In Victorian London, the invention of Christmas. Oh, that jolly fat fool with his length of white beard was not, contrary to your anti-establishment beliefs and better grasp of irony, invented by the murderers, thieves and child-rapists at Coca-Cola. He is wisdom caught, his twinkled eyes setting aglow every fireplace across the world’s first, and mightiest, industrial nation. Watch those sparks fly, be careful of your eye. Old Saint Nick is a transformation to grandfatherly goodness, a sack on his back as long as your arm. Nuts and humbugs, spinning tops and a kiss on the forehead. Yes, there’s snow, as accurately rendered by the detail of those greetings cards. You should see it here, you should see them go. A Scrooge simulacrum tapping his way home, the chestnut whiff passing him by, the children lit alive by the glad tidings of the season, jumping into his footprints, turning them into hooves. By morning this Scrooge will be either dead or well chosen.

Bishopgate bound and back to the workhouse, the irresistible pull of gruel and the children’s desperate cries. In this one, presided over by the tyrant McDougal, we are witness to the horrors of their daily London life. His fat wife, an expert in eschatology, captures souls by way of a buzzing light and the sulphuric flash of photography. Once caught, the transmigration of their essence into their veins guarantees these McDougals the promise of eternal life. We have a plan don’t we? pleads my wife as we peer past the black of the curtains watched, although we do not know it, by a small army of empty vampiric shells. We will, if we do not turn now, shake up the foundations of time.

Quickly, the plan, such as it was, was this: We go back to the future. We hunt down these long-lived McDougals and drag them back through the potholes of time, bringing them face-to-face with themselves, causing an implosion of such proportion that the workhouse would fly into space, its contents with it, suffer the little children for the greater, longer good. But as this plan took root, I turned.

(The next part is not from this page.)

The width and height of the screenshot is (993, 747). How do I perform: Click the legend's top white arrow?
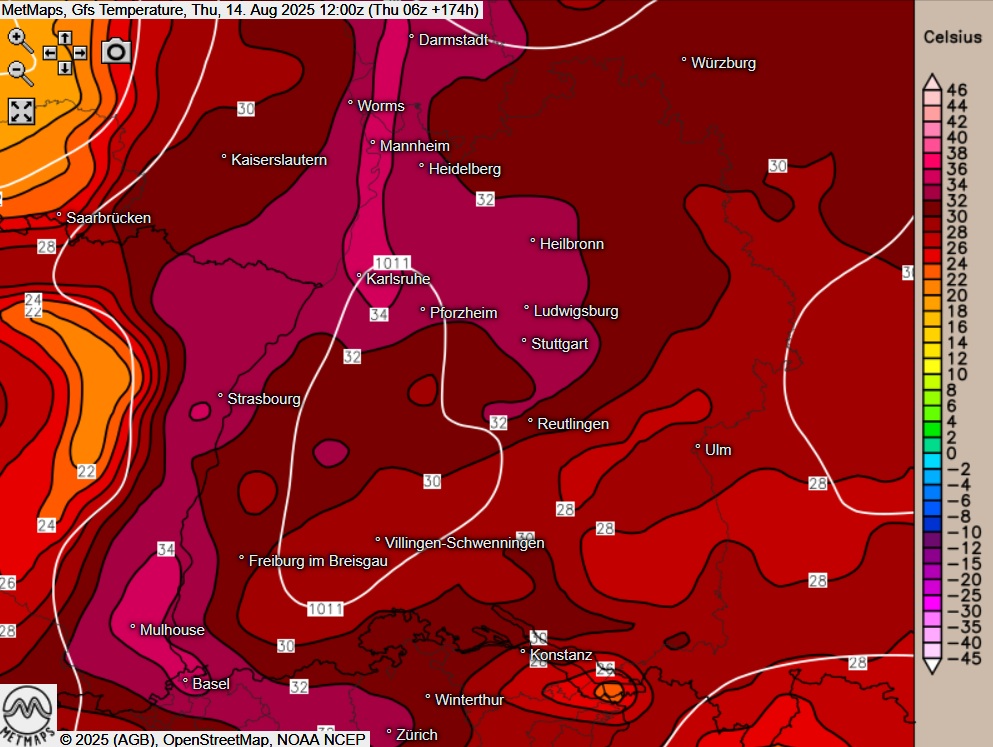pyautogui.click(x=930, y=80)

The empty vampiric shells were all ashes and mummy. Open, yawning mouths, bound shut by infinity chains. Their leader, of a certain cast and hue: You do not be fearful. We are but empty treasures of once flesh and blood like you. We are held here as captors, back and forth through time. They suckle from us. Lift our skirts. But we are just like you. Help us.

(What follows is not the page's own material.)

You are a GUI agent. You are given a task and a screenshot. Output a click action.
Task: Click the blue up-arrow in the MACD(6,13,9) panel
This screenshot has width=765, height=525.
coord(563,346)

Back home, the garden is a state. Where the workhouse once stood, the grass no longer grows. In our house, on every table, against every wall, the remnants of our Victorian past. Those empty vampiric shells crying out for dust.

2 Comments:

Blogger Molly Bloom said...

I enjoyed this very, very much. So many great references to the Victorian age - both literary and historical. With a strong, bucket-tipping humour (they didn't have toilets in those days you know)that is totally wonderful.

And a great play on different ideas from the time - The Time Machine - but also a sly nod to now. Also, I loved the critique of Cola and Christmas. And, it made me think about the way people have great nostalgia for the period (re your last lines) but actually the horror of it would have been overwhelming: 'inmates, the paupers, nauseating tramps' etc. Brilliant Paul, I loved it.
Fantastic title too.

6:17 PM  
Blogger Molly Bloom said...

I've just come back to read this again. It's still as good the second time around.